» **Directions for this task**:
The output is to match the entries below character for character.

---------- Source data ----------

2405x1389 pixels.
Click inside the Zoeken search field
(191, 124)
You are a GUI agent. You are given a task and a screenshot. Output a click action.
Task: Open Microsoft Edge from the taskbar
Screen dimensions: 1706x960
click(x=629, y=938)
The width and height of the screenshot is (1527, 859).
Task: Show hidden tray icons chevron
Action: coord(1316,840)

----------

» **Written answer**:
2405x1389 pixels.
Click inside the Zoeken search field
(191, 124)
You are a GUI agent. You are given a task and a screenshot. Output a click action.
Task: Open Microsoft Edge from the taskbar
Screen dimensions: 1706x960
click(x=629, y=938)
The width and height of the screenshot is (1527, 859).
Task: Show hidden tray icons chevron
Action: coord(1316,840)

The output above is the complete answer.